Comme pour résister à quelques frissons, elle se frotta doucement les épaules.
Venait-elle mettre une fin à son séjour ici ? Azima lui avait rapporté l'avoir vu rassembler ses affaires dans sa valise. Arik avait assimilé cette information avec colère et frustration avant de se résoudre à l'évidence ;
Il n'aurait pas cette femme. Et il avait beau la désirer au point de plus pouvoir dormir, il devait la laisser partir. L'oublier. Passer à autre chose. Retourner à sa vie de souverain...
Mais dès qu'elle avait passé les portes de son bureau, les sentiments qu'elle éveillait en lui et qu'il avait tenté de bannir, volèrent en éclat.

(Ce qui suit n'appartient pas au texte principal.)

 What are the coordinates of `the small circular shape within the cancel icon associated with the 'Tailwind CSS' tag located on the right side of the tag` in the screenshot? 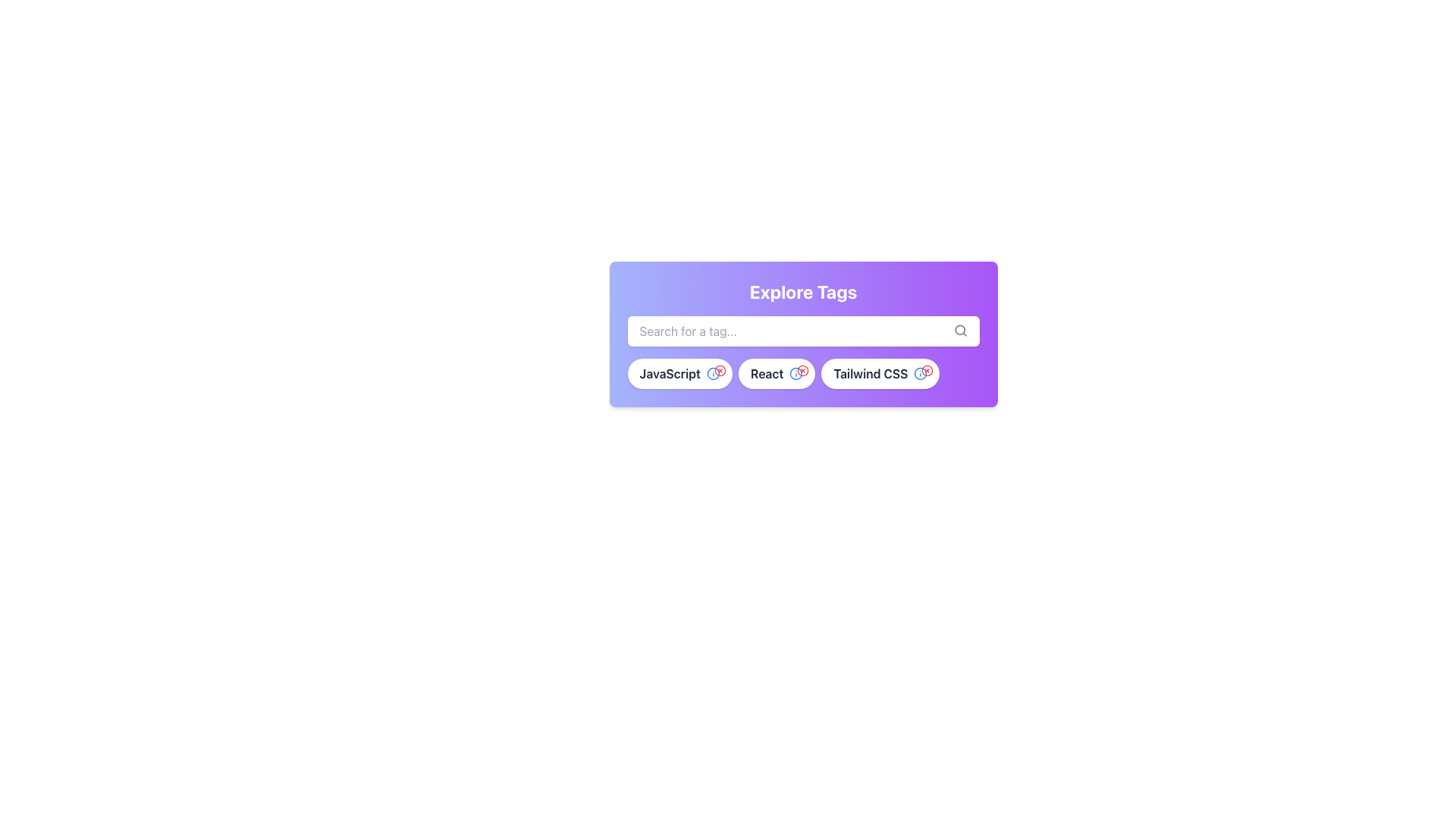 It's located at (927, 371).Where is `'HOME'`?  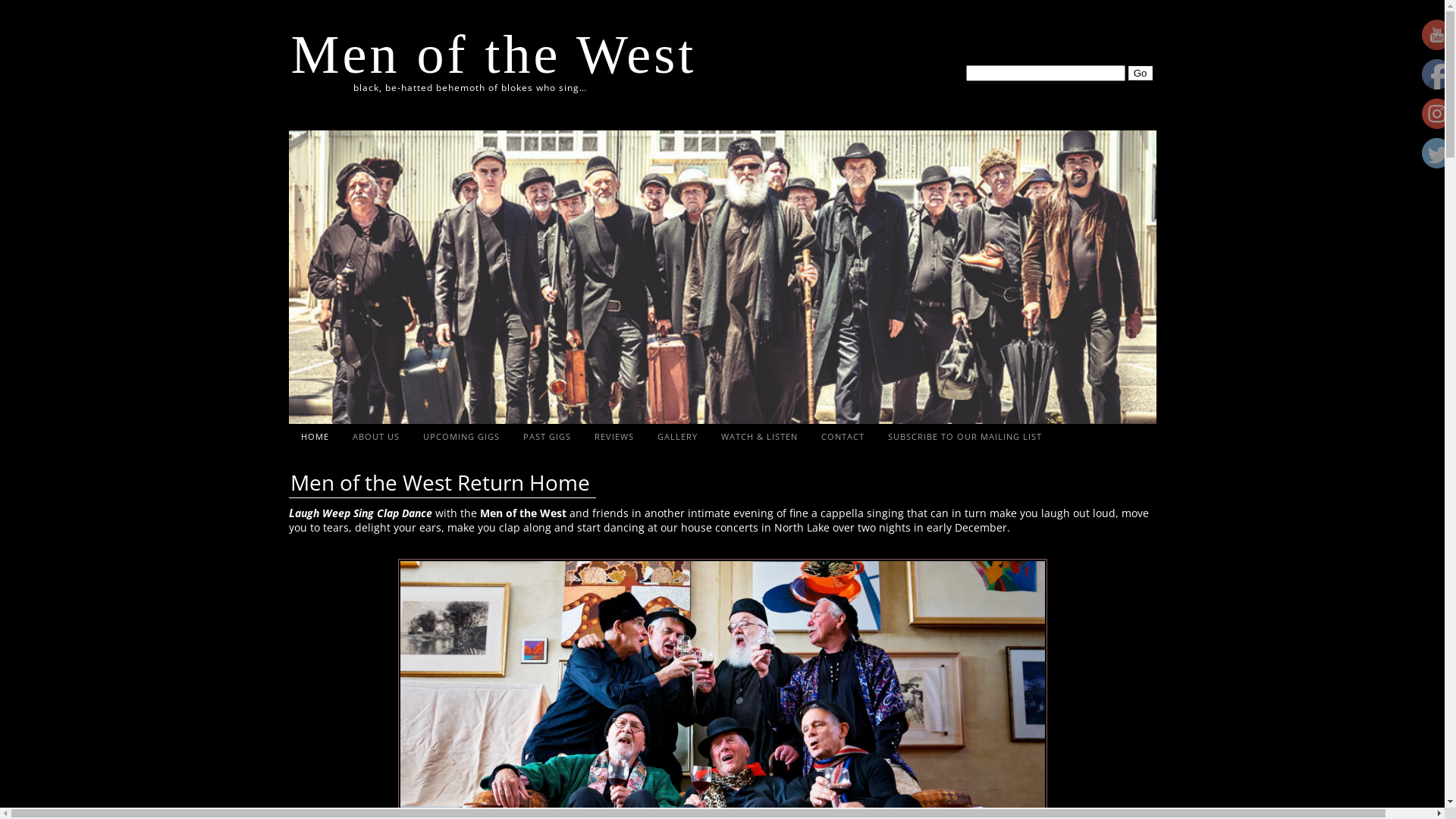
'HOME' is located at coordinates (315, 435).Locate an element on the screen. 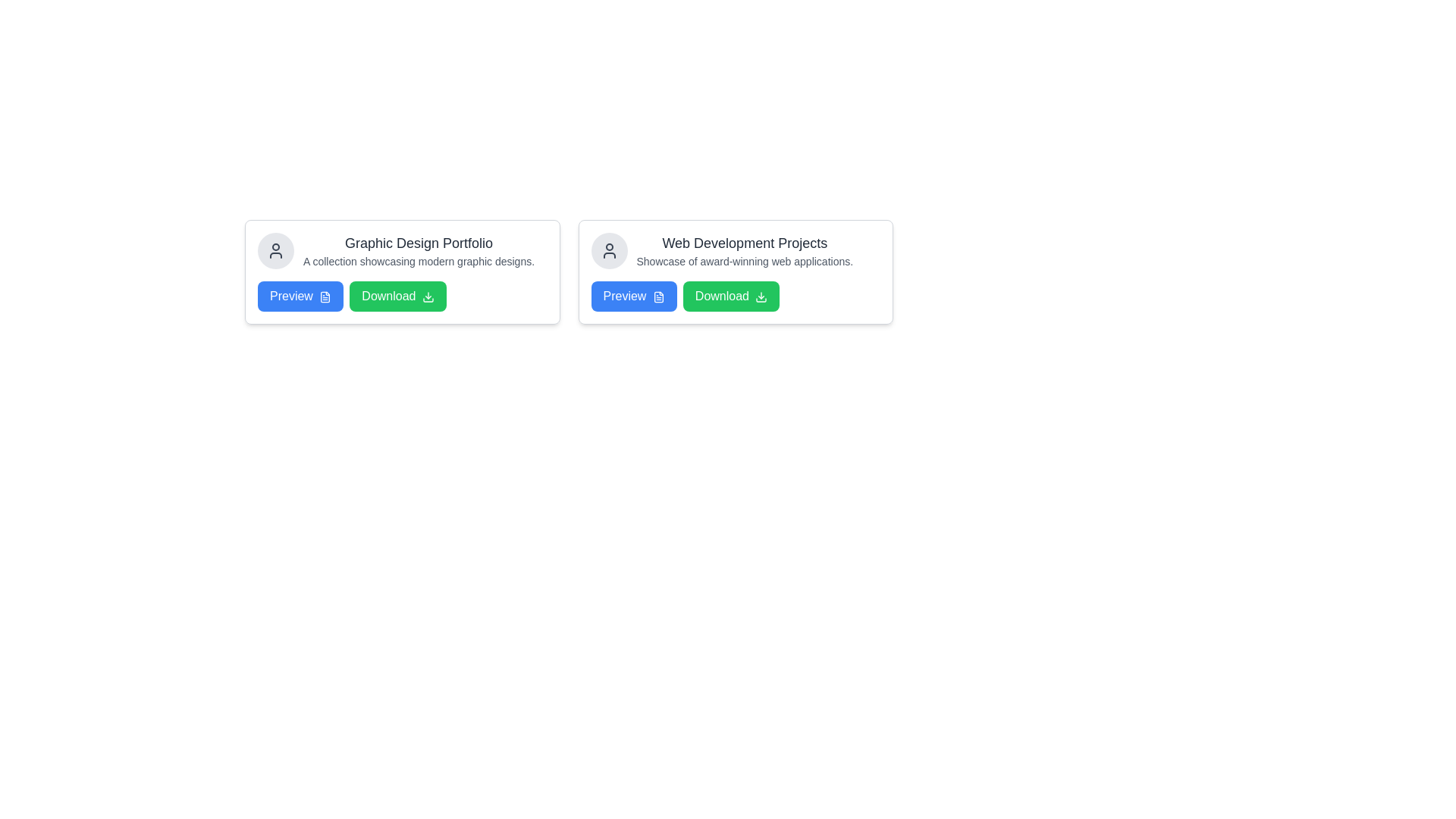  the text block displaying the title 'Web Development Projects' and subtitle 'Showcase of award-winning web applications.', which is located prominently next to a user symbol is located at coordinates (736, 250).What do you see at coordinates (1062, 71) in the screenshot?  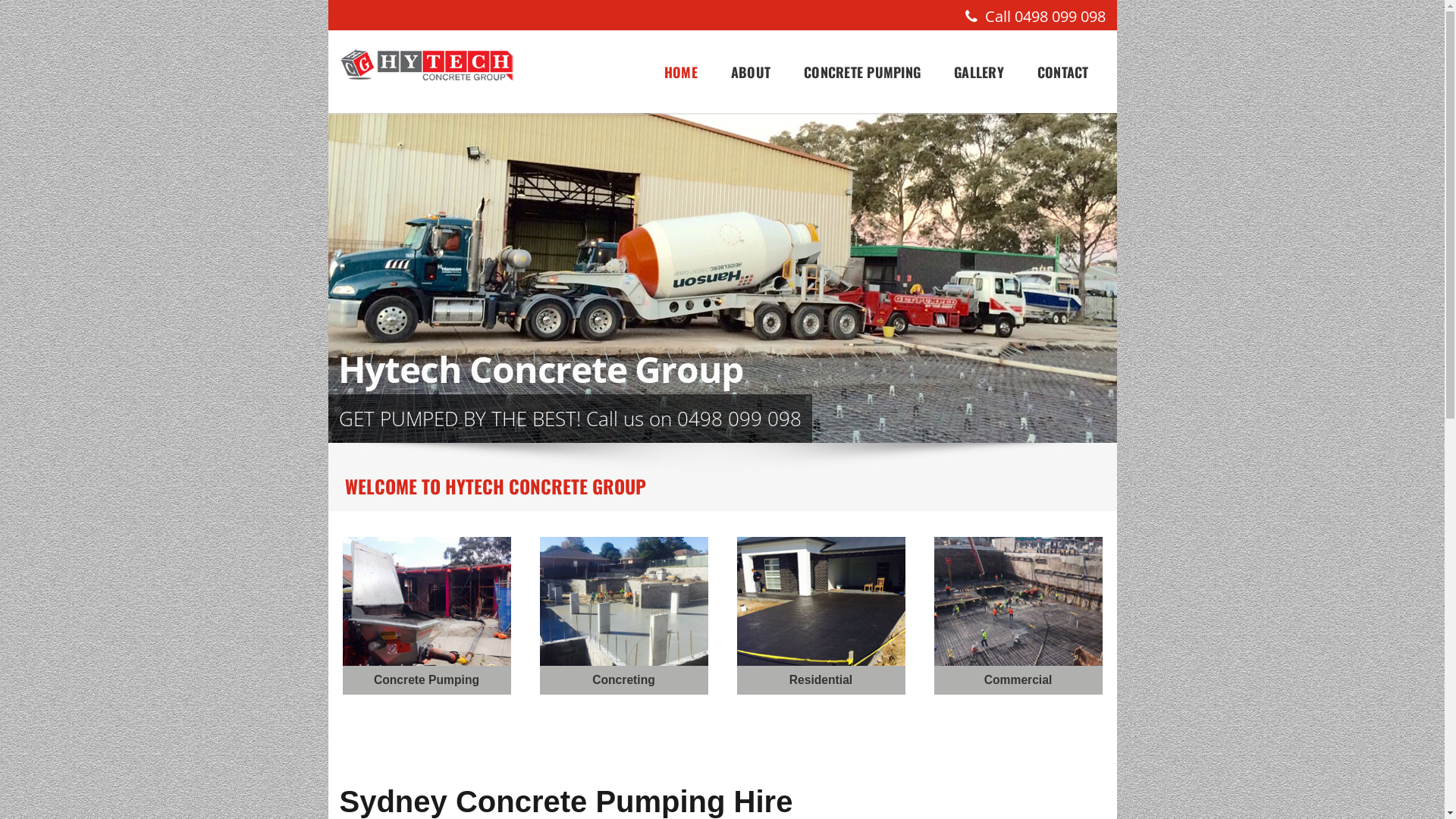 I see `'CONTACT'` at bounding box center [1062, 71].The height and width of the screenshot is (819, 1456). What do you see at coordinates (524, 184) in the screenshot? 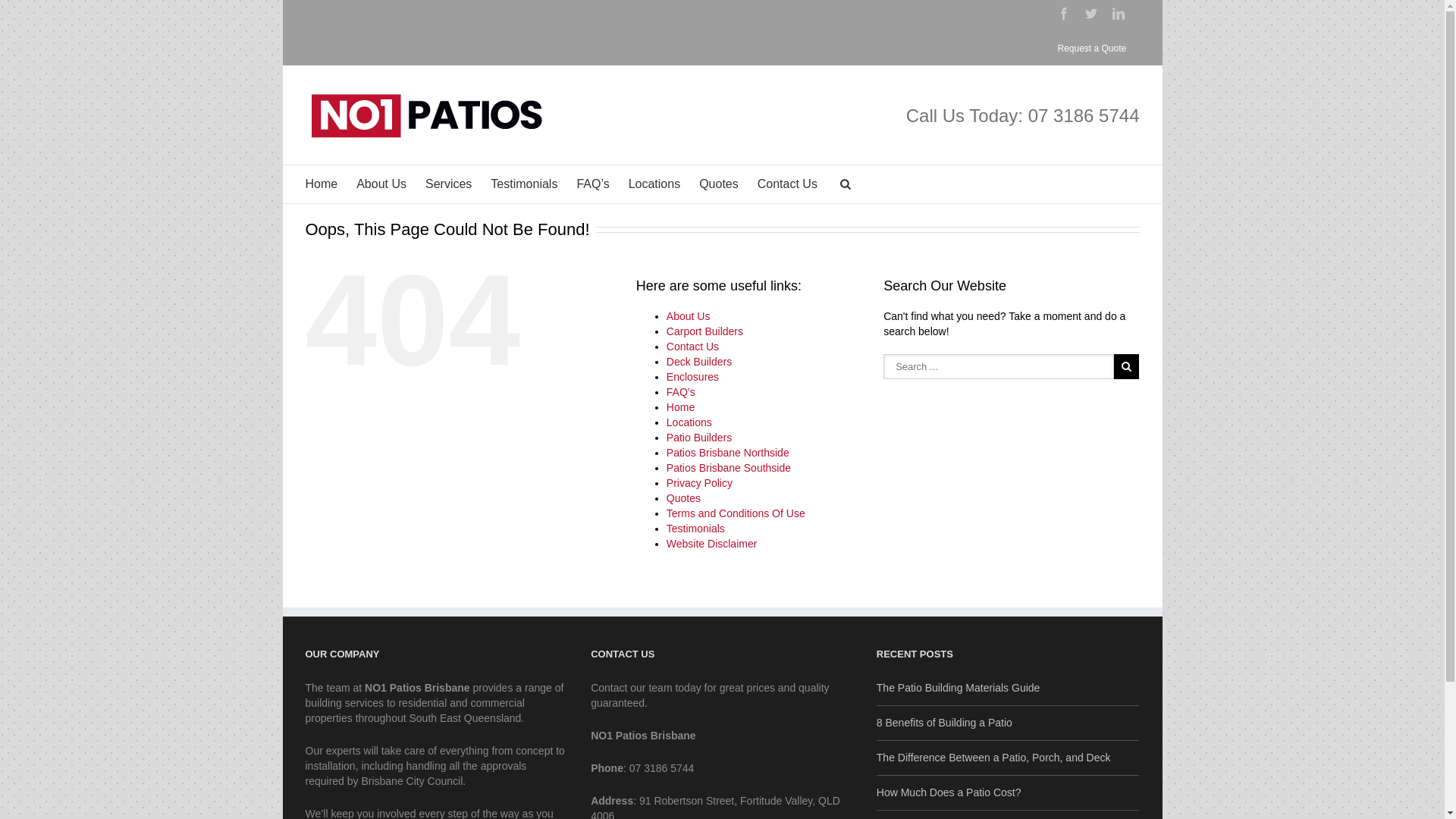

Pourtant il n'avait pas le choix. Savana était beaucoup trop affecté pour se laisser guider par qui que ce soit et encore moins par un homme balafré au passé sombre qu'il venait à peine d'effacer de sa mémoire. Arik passait sa vie à se targuer d'être impitoyable, d'être voué à devenir comme son père. Froid et seul. Alors pourquoi était-ce si difficile de la laisser partir ?
- Azima m'a prévenue que vous préparez vos bagages, dit-il enfin d'une voix tendue ; Je vais appeler mon jet, à quelle heure voulez-vous quitter Dahazar ?
Il décrocha le combiné pour avertir son pilote de l'heure exacte du départ. Arik écarta le combiné dans l'attente d'une réponse qui n'arrivait pas.
Ses joues zébrées pas les traces de son chagrin rendaient son teint encore plus pâle. Elle le dévisagea en clignant des yeux puis secoua de la tête.
- Je ne pars pas, Azima a mal interprété ce qu'elle a vu, dit-elle enfin, créant dans son intérieur, une infime lueur d'espoir.